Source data
-=-=-

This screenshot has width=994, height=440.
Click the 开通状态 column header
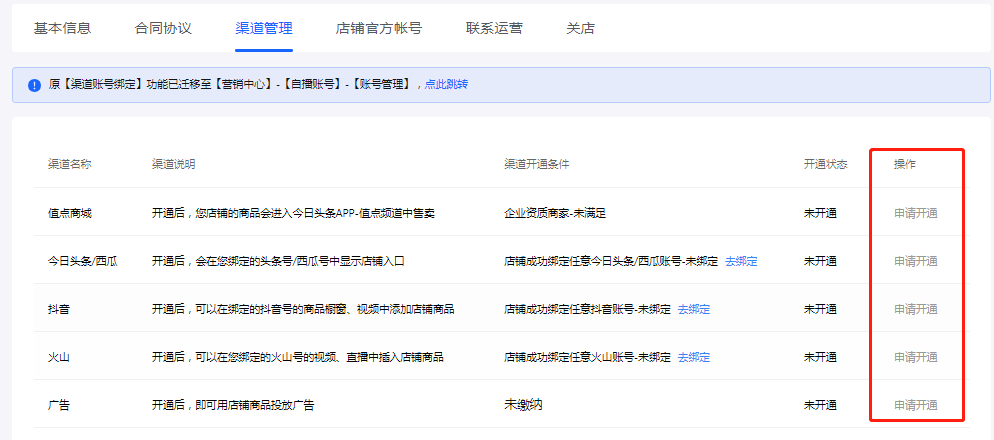[826, 164]
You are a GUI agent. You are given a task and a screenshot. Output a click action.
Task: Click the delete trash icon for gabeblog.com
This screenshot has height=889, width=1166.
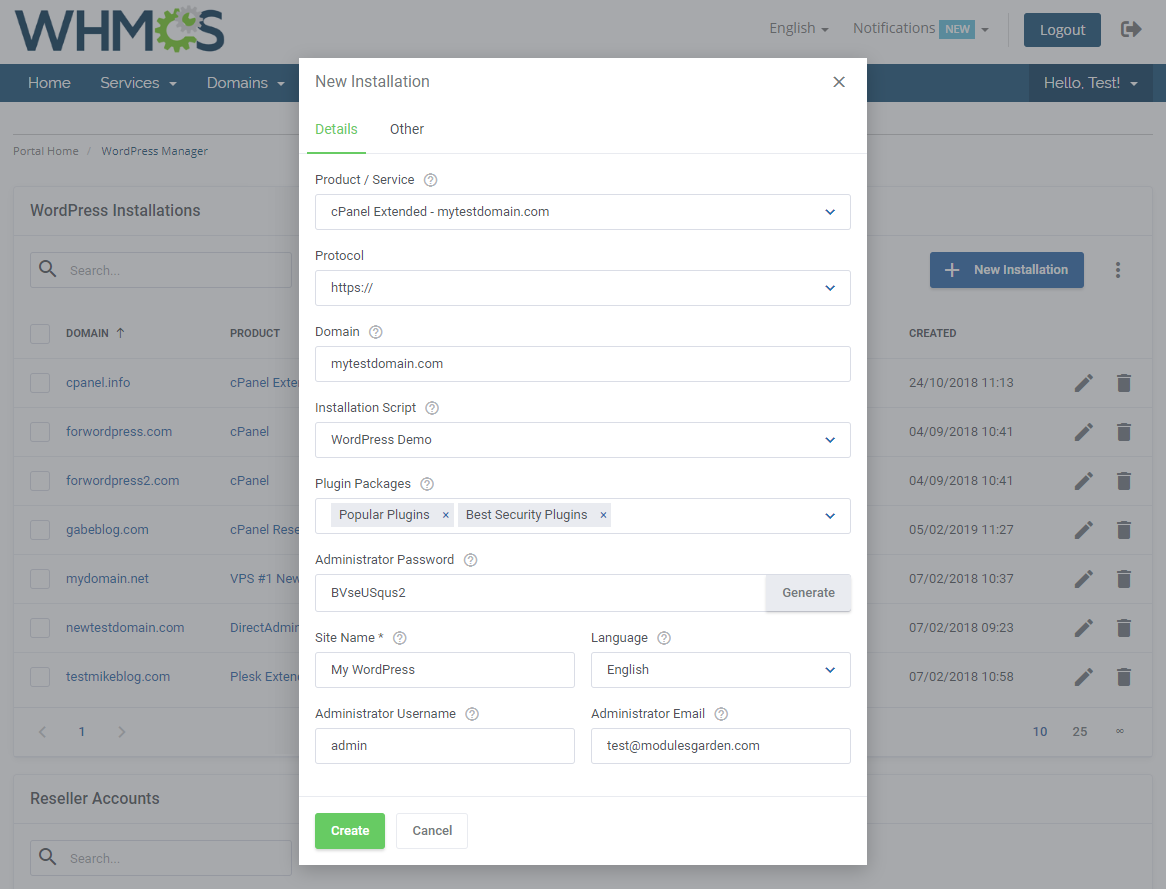[1124, 530]
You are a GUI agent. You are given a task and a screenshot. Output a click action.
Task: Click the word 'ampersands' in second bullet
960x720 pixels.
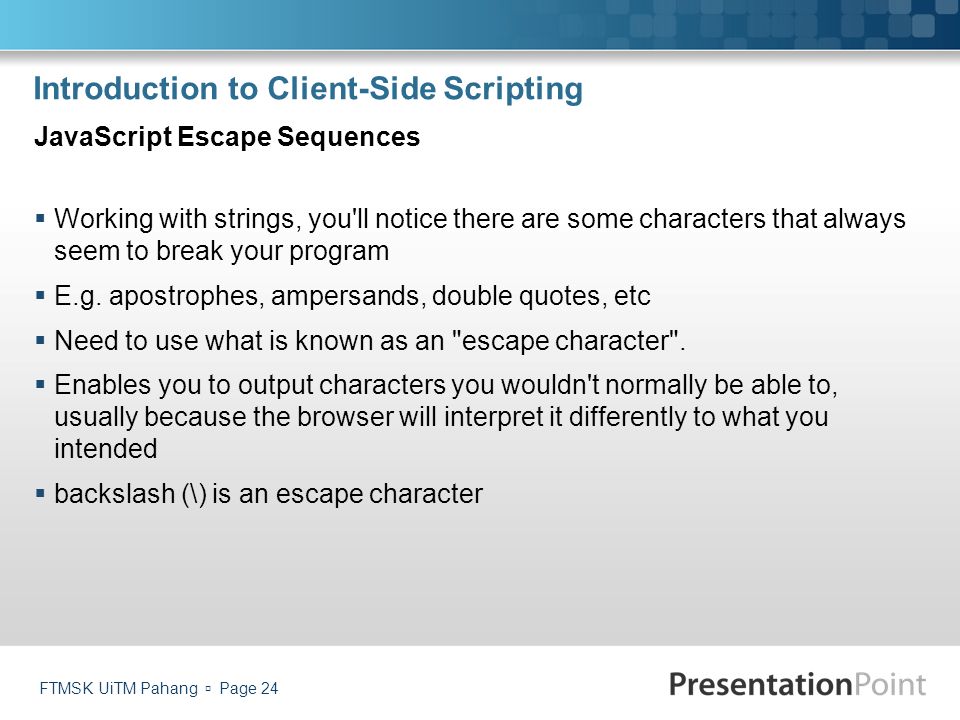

-=-=-

• **What you need to do**:
List every line of the material above that contains the string "height".

• **Reply to the exercise**:
This screenshot has width=994, height=440.
This screenshot has height=889, width=1166.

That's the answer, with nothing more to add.